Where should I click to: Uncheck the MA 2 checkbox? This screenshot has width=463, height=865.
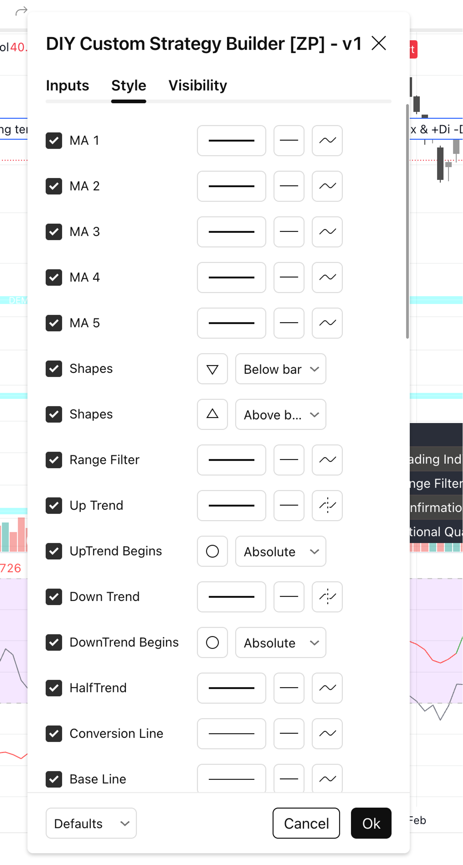pyautogui.click(x=54, y=186)
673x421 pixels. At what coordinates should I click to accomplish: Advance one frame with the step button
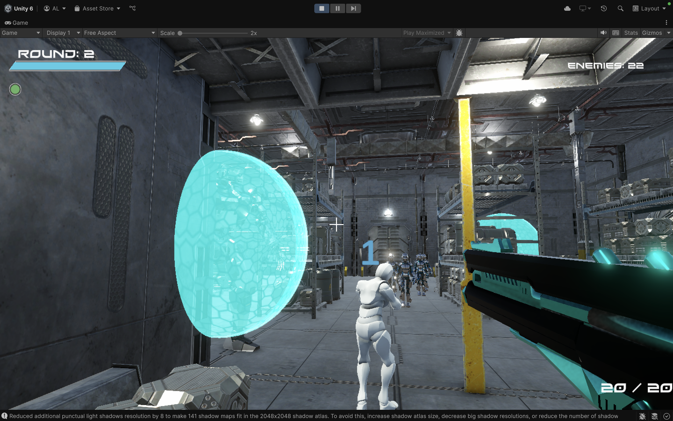(x=353, y=8)
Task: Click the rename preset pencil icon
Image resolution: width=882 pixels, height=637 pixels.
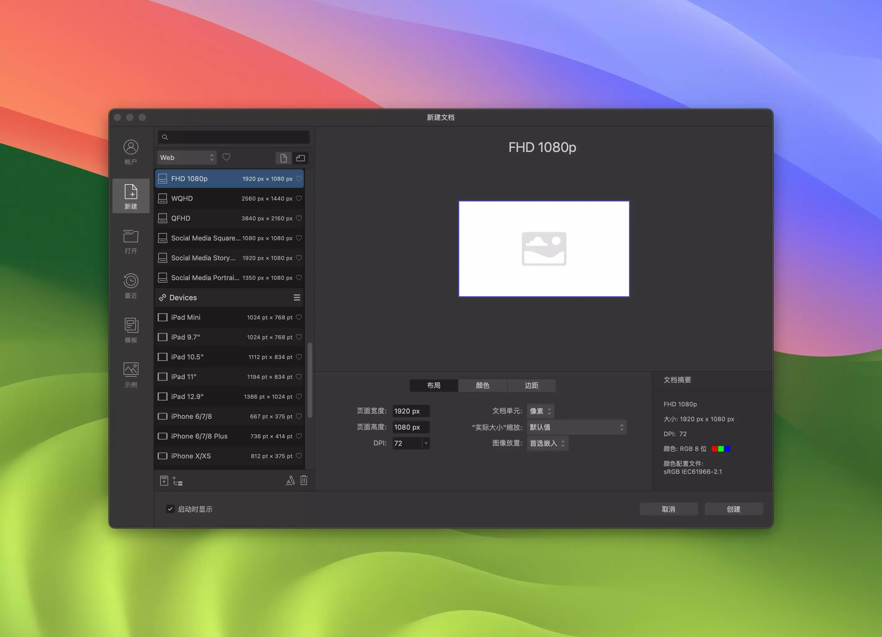Action: tap(290, 481)
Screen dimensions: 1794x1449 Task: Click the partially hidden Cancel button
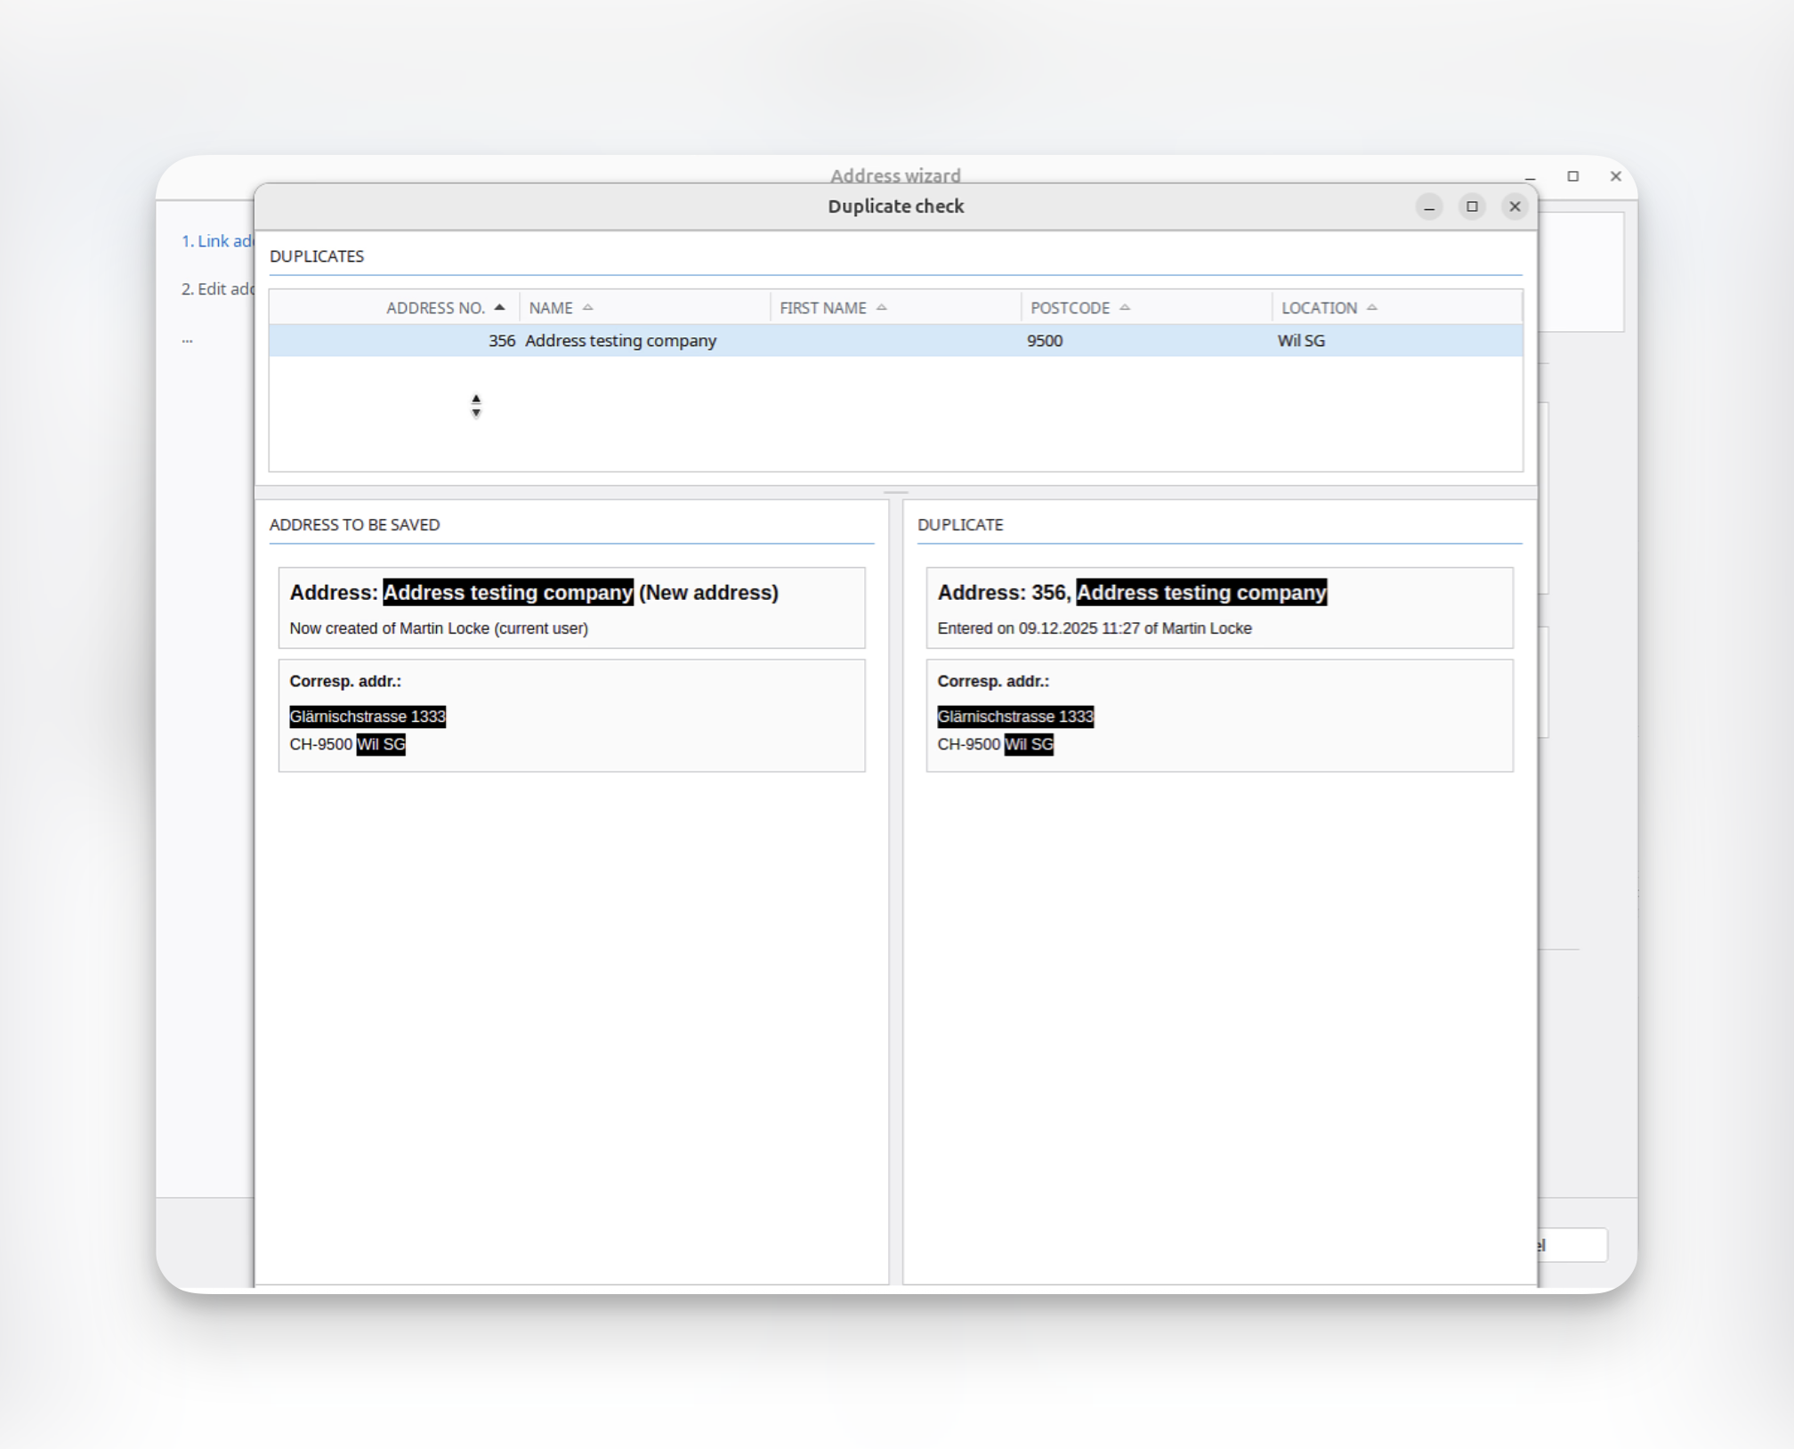(x=1573, y=1244)
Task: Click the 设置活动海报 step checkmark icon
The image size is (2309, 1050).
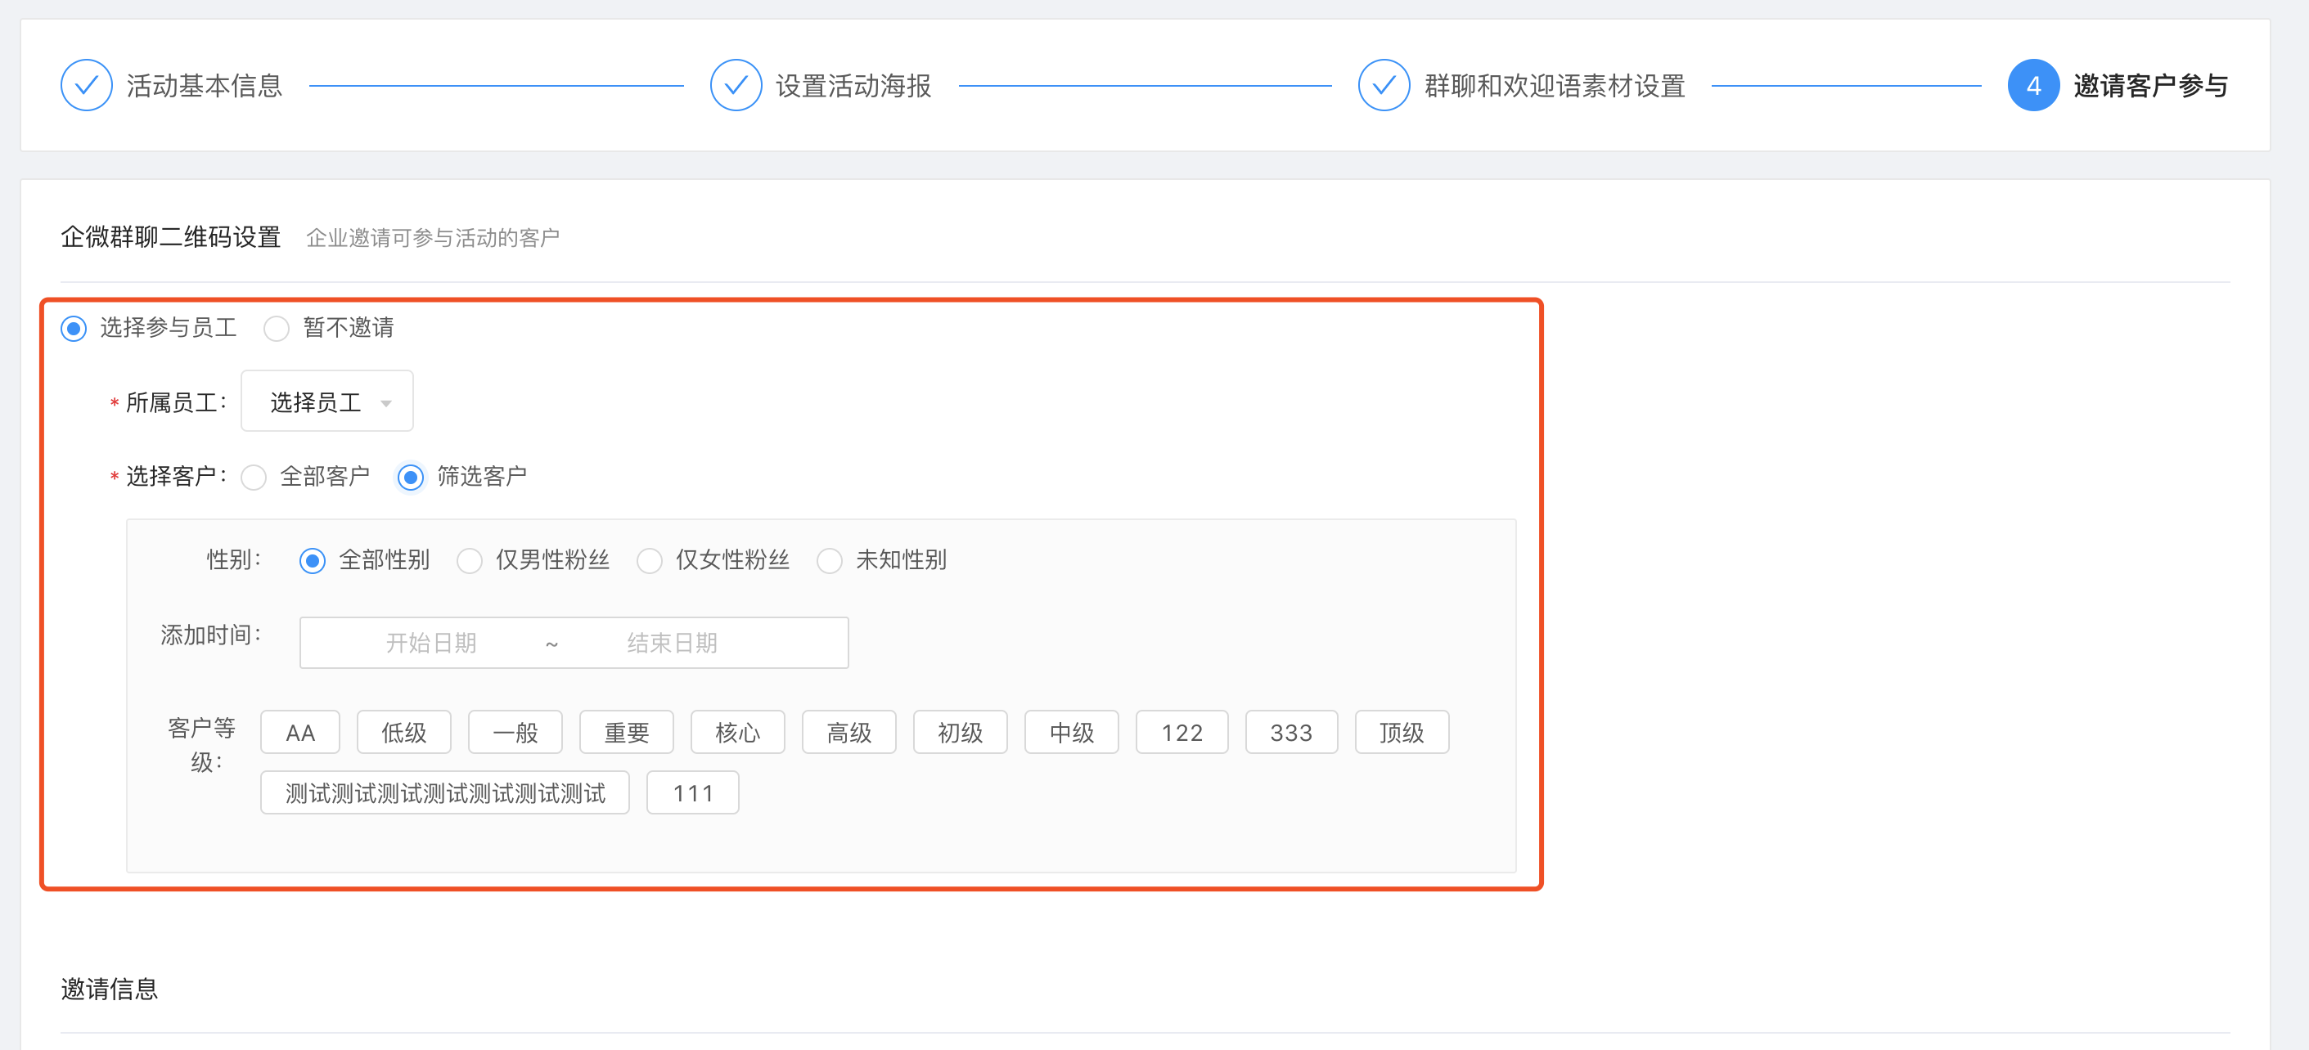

• [Assignment]:
Tally the lines of the preceding listing in which the word "icon" appears; state nothing but the total.

• [Task result]:
2